WRITTEN PROBLEM: Output every line of the records below as a JSON list of strings, one string per line, omitting blank lines.

THE RECORDS:
## BEGIN
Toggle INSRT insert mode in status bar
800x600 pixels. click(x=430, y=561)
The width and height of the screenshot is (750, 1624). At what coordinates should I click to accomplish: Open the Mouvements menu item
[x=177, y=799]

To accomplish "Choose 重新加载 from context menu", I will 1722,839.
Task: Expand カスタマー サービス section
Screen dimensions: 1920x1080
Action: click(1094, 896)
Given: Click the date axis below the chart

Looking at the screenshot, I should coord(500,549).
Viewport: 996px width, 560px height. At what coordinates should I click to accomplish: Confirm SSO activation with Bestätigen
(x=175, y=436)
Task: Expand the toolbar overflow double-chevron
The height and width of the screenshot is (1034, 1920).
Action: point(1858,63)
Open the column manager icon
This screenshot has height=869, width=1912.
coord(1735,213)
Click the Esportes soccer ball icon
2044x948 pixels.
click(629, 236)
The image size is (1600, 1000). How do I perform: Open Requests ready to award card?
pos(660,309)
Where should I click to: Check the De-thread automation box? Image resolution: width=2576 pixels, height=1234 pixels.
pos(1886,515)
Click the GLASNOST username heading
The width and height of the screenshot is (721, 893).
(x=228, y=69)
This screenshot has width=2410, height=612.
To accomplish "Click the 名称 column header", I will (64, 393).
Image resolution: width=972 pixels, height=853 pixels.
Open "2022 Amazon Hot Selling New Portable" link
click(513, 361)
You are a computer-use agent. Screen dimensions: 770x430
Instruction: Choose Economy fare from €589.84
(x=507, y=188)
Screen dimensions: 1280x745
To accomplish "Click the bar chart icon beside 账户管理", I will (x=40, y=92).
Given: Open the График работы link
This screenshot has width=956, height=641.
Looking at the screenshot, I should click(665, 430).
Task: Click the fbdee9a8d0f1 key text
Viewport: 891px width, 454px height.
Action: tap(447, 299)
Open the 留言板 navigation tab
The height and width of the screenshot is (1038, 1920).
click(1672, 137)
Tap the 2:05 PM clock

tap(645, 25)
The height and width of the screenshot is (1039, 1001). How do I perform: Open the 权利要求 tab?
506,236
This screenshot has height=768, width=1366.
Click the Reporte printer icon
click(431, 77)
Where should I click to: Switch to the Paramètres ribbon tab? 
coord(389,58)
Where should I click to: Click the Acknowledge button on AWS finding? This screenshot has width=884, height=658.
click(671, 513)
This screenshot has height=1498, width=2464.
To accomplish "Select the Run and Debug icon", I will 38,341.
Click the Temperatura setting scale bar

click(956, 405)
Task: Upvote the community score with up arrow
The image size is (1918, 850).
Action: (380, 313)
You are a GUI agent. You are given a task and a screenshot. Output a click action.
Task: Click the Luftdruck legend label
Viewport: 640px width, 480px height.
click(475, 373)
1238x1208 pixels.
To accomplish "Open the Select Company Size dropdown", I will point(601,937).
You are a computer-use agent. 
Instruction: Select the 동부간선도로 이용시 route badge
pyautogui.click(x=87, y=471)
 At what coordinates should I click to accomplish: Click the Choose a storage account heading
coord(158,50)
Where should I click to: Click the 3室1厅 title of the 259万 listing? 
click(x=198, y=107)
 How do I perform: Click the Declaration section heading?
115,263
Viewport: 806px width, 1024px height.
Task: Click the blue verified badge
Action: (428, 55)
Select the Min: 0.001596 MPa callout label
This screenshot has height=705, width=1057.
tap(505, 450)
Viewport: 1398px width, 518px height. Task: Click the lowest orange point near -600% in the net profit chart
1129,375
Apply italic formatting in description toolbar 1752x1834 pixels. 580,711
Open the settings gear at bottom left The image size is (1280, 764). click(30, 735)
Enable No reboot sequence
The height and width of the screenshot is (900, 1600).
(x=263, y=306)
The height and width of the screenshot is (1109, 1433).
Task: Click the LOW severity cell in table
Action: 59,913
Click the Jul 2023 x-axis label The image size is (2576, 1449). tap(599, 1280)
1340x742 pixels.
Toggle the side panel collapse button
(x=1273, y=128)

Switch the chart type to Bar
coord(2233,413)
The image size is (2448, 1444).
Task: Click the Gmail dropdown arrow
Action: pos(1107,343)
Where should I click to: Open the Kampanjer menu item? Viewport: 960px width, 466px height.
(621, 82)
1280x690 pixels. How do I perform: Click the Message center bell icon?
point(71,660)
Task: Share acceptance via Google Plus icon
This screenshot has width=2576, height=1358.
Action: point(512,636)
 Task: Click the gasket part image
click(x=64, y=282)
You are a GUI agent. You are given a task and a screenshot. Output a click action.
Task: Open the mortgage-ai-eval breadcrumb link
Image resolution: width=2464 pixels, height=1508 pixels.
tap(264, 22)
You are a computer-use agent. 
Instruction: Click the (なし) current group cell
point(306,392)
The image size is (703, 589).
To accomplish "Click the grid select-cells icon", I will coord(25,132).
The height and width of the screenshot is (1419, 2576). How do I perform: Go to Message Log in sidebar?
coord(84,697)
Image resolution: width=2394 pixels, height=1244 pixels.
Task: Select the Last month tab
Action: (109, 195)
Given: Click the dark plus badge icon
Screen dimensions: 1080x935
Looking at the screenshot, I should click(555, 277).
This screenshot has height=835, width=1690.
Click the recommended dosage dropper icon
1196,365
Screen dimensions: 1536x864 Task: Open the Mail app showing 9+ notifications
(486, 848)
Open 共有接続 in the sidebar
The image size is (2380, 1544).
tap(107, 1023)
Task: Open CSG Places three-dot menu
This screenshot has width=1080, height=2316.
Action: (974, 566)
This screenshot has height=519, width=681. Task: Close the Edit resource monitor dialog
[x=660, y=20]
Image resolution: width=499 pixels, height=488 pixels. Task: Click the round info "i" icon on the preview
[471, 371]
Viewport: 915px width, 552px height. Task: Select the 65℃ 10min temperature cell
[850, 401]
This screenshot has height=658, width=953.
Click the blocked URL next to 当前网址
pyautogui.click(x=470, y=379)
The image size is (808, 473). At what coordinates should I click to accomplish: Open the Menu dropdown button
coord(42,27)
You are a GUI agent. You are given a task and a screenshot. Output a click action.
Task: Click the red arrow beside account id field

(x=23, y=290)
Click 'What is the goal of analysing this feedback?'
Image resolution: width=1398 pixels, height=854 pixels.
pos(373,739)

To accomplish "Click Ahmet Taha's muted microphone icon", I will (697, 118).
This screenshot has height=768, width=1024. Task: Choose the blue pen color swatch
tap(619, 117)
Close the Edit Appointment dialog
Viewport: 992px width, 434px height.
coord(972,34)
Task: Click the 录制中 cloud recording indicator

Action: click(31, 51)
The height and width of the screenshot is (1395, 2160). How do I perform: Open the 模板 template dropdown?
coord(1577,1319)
## END
SOLUTION TO THE PROBLEM:
[
  "Toggle INSRT insert mode in status bar",
  "800x600 pixels. click(x=430, y=561)",
  "The width and height of the screenshot is (750, 1624). At what coordinates should I click to accomplish: Open the Mouvements menu item",
  "[x=177, y=799]",
  "To accomplish \"Choose 重新加载 from context menu\", I will 1722,839.",
  "Task: Expand カスタマー サービス section",
  "Screen dimensions: 1920x1080",
  "Action: click(1094, 896)",
  "Given: Click the date axis below the chart",
  "Looking at the screenshot, I should coord(500,549).",
  "Viewport: 996px width, 560px height. At what coordinates should I click to accomplish: Confirm SSO activation with Bestätigen",
  "(x=175, y=436)",
  "Task: Expand the toolbar overflow double-chevron",
  "The height and width of the screenshot is (1034, 1920).",
  "Action: point(1858,63)",
  "Open the column manager icon",
  "This screenshot has height=869, width=1912.",
  "coord(1735,213)",
  "Click the Esportes soccer ball icon",
  "2044x948 pixels.",
  "click(629, 236)",
  "The image size is (1600, 1000). How do I perform: Open Requests ready to award card?",
  "pos(660,309)",
  "Where should I click to: Check the De-thread automation box? Image resolution: width=2576 pixels, height=1234 pixels.",
  "pos(1886,515)",
  "Click the GLASNOST username heading",
  "The width and height of the screenshot is (721, 893).",
  "(x=228, y=69)",
  "This screenshot has width=2410, height=612.",
  "To accomplish \"Click the 名称 column header\", I will (64, 393).",
  "Image resolution: width=972 pixels, height=853 pixels.",
  "Open \"2022 Amazon Hot Selling New Portable\" link",
  "click(513, 361)",
  "You are a computer-use agent. Screen dimensions: 770x430",
  "Instruction: Choose Economy fare from €589.84",
  "(x=507, y=188)",
  "Screen dimensions: 1280x745",
  "To accomplish \"Click the bar chart icon beside 账户管理\", I will (x=40, y=92).",
  "Given: Open the График работы link",
  "This screenshot has width=956, height=641.",
  "Looking at the screenshot, I should click(665, 430).",
  "Task: Click the fbdee9a8d0f1 key text",
  "Viewport: 891px width, 454px height.",
  "Action: tap(447, 299)",
  "Open the 留言板 navigation tab",
  "The height and width of the screenshot is (1038, 1920).",
  "click(1672, 137)",
  "Tap the 2:05 PM clock",
  "tap(645, 25)",
  "The height and width of the screenshot is (1039, 1001). How do I perform: Open the 权利要求 tab?",
  "506,236",
  "This screenshot has height=768, width=1366.",
  "Click the Reporte printer icon",
  "click(431, 77)",
  "Where should I click to: Switch to the Paramètres ribbon tab? ",
  "coord(389,58)",
  "Where should I click to: Click the Acknowledge button on AWS finding? This screenshot has width=884, height=658.",
  "click(671, 513)",
  "This screenshot has height=1498, width=2464.",
  "To accomplish \"Select the Run and Debug icon\", I will 38,341.",
  "Click the Temperatura setting scale bar",
  "click(956, 405)",
  "Task: Upvote the community score with up arrow",
  "The image size is (1918, 850).",
  "Action: (380, 313)",
  "You are a GUI agent. You are given a task and a screenshot. Output a click action.",
  "Task: Click the Luftdruck legend label",
  "Viewport: 640px width, 480px height.",
  "click(475, 373)",
  "1238x1208 pixels.",
  "To accomplish \"Open the Select Company Size dropdown\", I will point(601,937).",
  "You are a computer-use agent. ",
  "Instruction: Select the 동부간선도로 이용시 route badge",
  "pyautogui.click(x=87, y=471)",
  " At what coordinates should I click to accomplish: Click the Choose a storage account heading",
  "coord(158,50)",
  "Where should I click to: Click the 3室1厅 title of the 259万 listing? ",
  "click(x=198, y=107)",
  " How do I perform: Click the Declaration section heading?",
  "115,263",
  "Viewport: 806px width, 1024px height.",
  "Task: Click the blue verified badge",
  "Action: (428, 55)",
  "Select the Min: 0.001596 MPa callout label",
  "This screenshot has height=705, width=1057.",
  "tap(505, 450)",
  "Viewport: 1398px width, 518px height. Task: Click the lowest orange point near -600% in the net profit chart",
  "1129,375",
  "Apply italic formatting in description toolbar 1752x1834 pixels. 580,711",
  "Open the settings gear at bottom left The image size is (1280, 764). click(30, 735)",
  "Enable No reboot sequence",
  "The height and width of the screenshot is (900, 1600).",
  "(x=263, y=306)",
  "The height and width of the screenshot is (1109, 1433).",
  "Task: Click the LOW severity cell in table",
  "Action: 59,913",
  "Click the Jul 2023 x-axis label The image size is (2576, 1449). tap(599, 1280)",
  "1340x742 pixels.",
  "Toggle the side panel collapse button",
  "(x=1273, y=128)",
  "Switch the chart type to Bar",
  "coord(2233,413)",
  "The image size is (2448, 1444).",
  "Task: Click the Gmail dropdown arrow",
  "Action: pos(1107,343)",
  "Where should I click to: Open the Kampanjer menu item? Viewport: 960px width, 466px height.",
  "(621, 82)",
  "1280x690 pixels. How do I perform: Click the Message center bell icon?",
  "point(71,660)",
  "Task: Share acceptance via Google Plus icon",
  "This screenshot has width=2576, height=1358.",
  "Action: point(512,636)",
  " Task: Click the gasket part image",
  "click(x=64, y=282)",
  "You are a GUI agent. You are given a task and a screenshot. Output a click action.",
  "Task: Open the mortgage-ai-eval breadcrumb link",
  "Image resolution: width=2464 pixels, height=1508 pixels.",
  "tap(264, 22)",
  "You are a computer-use agent. ",
  "Instruction: Click the (なし) current group cell",
  "point(306,392)",
  "The image size is (703, 589).",
  "To accomplish \"Click the grid select-cells icon\", I will coord(25,132).",
  "The height and width of the screenshot is (1419, 2576). How do I perform: Go to Message Log in sidebar?",
  "coord(84,697)",
  "Image resolution: width=2394 pixels, height=1244 pixels.",
  "Task: Select the Last month tab",
  "Action: (109, 195)",
  "Given: Click the dark plus badge icon",
  "Screen dimensions: 1080x935",
  "Looking at the screenshot, I should click(555, 277).",
  "This screenshot has height=835, width=1690.",
  "Click the recommended dosage dropper icon",
  "1196,365",
  "Screen dimensions: 1536x864 Task: Open the Mail app showing 9+ notifications",
  "(486, 848)",
  "Open 共有接続 in the sidebar",
  "The image size is (2380, 1544).",
  "tap(107, 1023)",
  "Task: Open CSG Places three-dot menu",
  "This screenshot has width=1080, height=2316.",
  "Action: (974, 566)",
  "This screenshot has height=519, width=681. Task: Close the Edit resource monitor dialog",
  "[x=660, y=20]",
  "Image resolution: width=499 pixels, height=488 pixels. Task: Click the round info \"i\" icon on the preview",
  "[471, 371]",
  "Viewport: 915px width, 552px height. Task: Select the 65℃ 10min temperature cell",
  "[850, 401]",
  "This screenshot has height=658, width=953.",
  "Click the blocked URL next to 当前网址",
  "pyautogui.click(x=470, y=379)",
  "The image size is (808, 473). At what coordinates should I click to accomplish: Open the Menu dropdown button",
  "coord(42,27)",
  "You are a GUI agent. You are given a task and a screenshot. Output a click action.",
  "Task: Click the red arrow beside account id field",
  "(x=23, y=290)",
  "Click 'What is the goal of analysing this feedback?'",
  "Image resolution: width=1398 pixels, height=854 pixels.",
  "pos(373,739)",
  "To accomplish \"Click Ahmet Taha's muted microphone icon\", I will (697, 118).",
  "This screenshot has height=768, width=1024. Task: Choose the blue pen color swatch",
  "tap(619, 117)",
  "Close the Edit Appointment dialog",
  "Viewport: 992px width, 434px height.",
  "coord(972,34)",
  "Task: Click the 录制中 cloud recording indicator",
  "Action: click(31, 51)",
  "The height and width of the screenshot is (1395, 2160). How do I perform: Open the 模板 template dropdown?",
  "coord(1577,1319)"
]